Entropy‐Mediated Polymer–Cluster Interactions Enable Dramatic Thermal Stiffening Hydrogels for Mechanoadaptive Smart Fabrics
Jia Lin Wu, Baohu Wu, Jiaqing Xiong, Shengtong Sun, Peiyi Wu
Abstract
Thermal stiffening materials that are naturally soft but adaptively self-strengthen upon heat are intriguing for load-bearing and self-protection applications at elevated temperatures. However, to simultaneously achieve high modulus change amplitude and high mechanical strength at the stiffened state remains challenging.

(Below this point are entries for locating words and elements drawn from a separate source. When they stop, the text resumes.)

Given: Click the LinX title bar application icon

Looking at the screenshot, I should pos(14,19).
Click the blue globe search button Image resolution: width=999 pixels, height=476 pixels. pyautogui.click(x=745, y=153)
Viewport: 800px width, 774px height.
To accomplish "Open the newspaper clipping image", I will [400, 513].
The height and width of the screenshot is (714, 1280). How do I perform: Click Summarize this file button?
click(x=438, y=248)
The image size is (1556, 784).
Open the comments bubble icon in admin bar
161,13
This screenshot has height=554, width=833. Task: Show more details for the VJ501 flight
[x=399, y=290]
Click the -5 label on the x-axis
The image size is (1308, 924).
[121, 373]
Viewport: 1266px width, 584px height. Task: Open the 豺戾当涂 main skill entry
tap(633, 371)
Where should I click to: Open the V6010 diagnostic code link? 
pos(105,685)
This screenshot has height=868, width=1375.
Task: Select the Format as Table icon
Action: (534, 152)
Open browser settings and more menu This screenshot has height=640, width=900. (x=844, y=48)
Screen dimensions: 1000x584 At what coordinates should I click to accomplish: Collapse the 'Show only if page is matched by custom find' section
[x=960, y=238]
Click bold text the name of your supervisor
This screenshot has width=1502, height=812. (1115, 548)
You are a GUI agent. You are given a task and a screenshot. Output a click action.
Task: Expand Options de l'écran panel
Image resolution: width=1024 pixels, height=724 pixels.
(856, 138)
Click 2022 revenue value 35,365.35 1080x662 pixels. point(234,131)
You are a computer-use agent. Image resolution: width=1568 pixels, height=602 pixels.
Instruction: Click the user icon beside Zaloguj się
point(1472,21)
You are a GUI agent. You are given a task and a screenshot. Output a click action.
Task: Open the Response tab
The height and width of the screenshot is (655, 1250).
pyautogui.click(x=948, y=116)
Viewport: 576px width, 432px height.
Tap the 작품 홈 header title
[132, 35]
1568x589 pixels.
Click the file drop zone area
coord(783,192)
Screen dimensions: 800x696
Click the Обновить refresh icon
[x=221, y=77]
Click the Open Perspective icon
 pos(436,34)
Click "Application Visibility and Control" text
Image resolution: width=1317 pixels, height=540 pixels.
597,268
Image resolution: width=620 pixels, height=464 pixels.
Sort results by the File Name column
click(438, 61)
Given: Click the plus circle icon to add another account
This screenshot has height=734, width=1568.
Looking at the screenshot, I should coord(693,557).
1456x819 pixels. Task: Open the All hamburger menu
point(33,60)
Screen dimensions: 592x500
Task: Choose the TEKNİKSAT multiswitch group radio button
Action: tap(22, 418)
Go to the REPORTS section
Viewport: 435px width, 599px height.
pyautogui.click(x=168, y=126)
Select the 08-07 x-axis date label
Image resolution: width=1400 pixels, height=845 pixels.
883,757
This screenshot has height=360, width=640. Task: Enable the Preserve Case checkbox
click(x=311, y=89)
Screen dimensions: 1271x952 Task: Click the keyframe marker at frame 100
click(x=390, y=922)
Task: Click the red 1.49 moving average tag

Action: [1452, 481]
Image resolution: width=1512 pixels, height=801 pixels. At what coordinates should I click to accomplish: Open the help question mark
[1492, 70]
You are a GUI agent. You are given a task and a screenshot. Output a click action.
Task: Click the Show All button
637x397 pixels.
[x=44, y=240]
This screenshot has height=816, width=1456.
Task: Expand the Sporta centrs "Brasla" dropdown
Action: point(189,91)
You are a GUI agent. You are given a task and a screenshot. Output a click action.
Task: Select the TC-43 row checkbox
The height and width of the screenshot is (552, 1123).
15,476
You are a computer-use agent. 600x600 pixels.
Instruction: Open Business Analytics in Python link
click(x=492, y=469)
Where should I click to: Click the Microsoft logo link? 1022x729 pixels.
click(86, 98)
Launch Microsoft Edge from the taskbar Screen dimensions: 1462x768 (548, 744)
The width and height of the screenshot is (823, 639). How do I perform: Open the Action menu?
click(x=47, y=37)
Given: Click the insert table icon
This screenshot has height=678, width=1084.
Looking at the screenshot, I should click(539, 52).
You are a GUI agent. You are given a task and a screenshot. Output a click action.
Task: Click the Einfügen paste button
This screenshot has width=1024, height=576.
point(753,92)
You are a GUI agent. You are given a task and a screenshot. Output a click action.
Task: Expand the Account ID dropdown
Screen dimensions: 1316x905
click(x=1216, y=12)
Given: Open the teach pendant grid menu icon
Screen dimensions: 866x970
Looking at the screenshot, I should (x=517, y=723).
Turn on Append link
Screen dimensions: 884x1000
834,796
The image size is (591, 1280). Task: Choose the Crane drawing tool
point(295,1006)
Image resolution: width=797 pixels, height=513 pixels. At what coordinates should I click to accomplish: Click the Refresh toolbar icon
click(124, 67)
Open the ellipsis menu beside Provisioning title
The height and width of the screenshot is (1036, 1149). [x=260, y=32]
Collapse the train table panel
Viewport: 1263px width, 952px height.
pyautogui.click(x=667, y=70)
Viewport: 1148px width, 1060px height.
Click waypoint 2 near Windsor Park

Herein, entropy-mediated polymer-mineral cluster interactions are exploited to afford thermal stiffening hydrogels with a record-high storage modulus enhancement of 13 000 times covering a super wide regime from 1.3 kPa to 17 MPa. Such a dramatic thermal stiffening effect is ascribed to the transition from liquid-liquid to solid-liquid phase separations, and at the molecular level, driven by enhanced polymer-cluster interactions. The hydrogel is further processed into sheath-core fibers and smart fabrics, which demonstrate self-strengthening and self-powered sensing properties by co-weaving another liquid metal fiber as both the joule heater and triboelectric layer.